Message Lab has maintained a high level of international student engagement on its research projects over a lengthy period, with a wide range of students being involved, the most notable being five years of eScience research project visits from UCSD undergraduate students 2004-2008 under PRIME. The students have worked for nine weeks within Message lab but also collaborated with other Monash units, regularly reported back to UCSD, attended Monash Open Day in August and given an end of visit Seminar. Feedback on the program from participant students is very positive in terms of learning, cultural exchange and career development.
Message Lab Director's talk on US-Aust eSci Collab
PRIME is the Pacific Rim Undergraduate Experience and has led the way for international undergraduate research exchanges and given PRAGMA a sharp focus on student research education. PRAGMA is the Pacific Rim Applications and Grid Middleware Assembly. Monash is a very active member and Prof David Abramson the Monash representative at most meetings.
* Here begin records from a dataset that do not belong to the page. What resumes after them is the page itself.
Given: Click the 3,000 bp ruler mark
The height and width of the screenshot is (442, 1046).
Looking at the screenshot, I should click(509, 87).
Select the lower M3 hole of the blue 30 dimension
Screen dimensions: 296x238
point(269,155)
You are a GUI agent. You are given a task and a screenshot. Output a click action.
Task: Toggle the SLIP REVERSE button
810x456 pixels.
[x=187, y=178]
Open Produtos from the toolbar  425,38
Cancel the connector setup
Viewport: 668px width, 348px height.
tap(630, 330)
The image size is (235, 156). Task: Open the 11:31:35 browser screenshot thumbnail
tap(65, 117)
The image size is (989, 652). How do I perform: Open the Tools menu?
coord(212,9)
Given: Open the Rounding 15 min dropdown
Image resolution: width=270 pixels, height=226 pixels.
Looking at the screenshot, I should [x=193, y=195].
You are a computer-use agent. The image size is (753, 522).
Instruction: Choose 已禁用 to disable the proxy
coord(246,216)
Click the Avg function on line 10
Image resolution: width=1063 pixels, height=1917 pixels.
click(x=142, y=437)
PRIME has spawned the Monash student equivalent MURPA which is the Monash Undergraduate Research Projects Abroad. It started in 2008 by visits to UCSD and is funded by a number of Monash departments and centres and administered by Faculty of IT. Other student and staff research exchanges have involved University of Linz, Oxford University, Cranfield, Brazil Supercomputer Centre. A number of these occurred in 2005-2006 under the Global eScience Grant awarded to University of Queensland and its partner universities under an International Science Linkages(DEST) grant.
PRIME and Global eScience have had strong spin-offs via continued collaborative research, (Nimrod in the main), long after the specific visit and reflected in a series of successful grid experiments, scientific discovery and papers. It is expected that MURPA will follow this pattern as students move into Honours and beyond.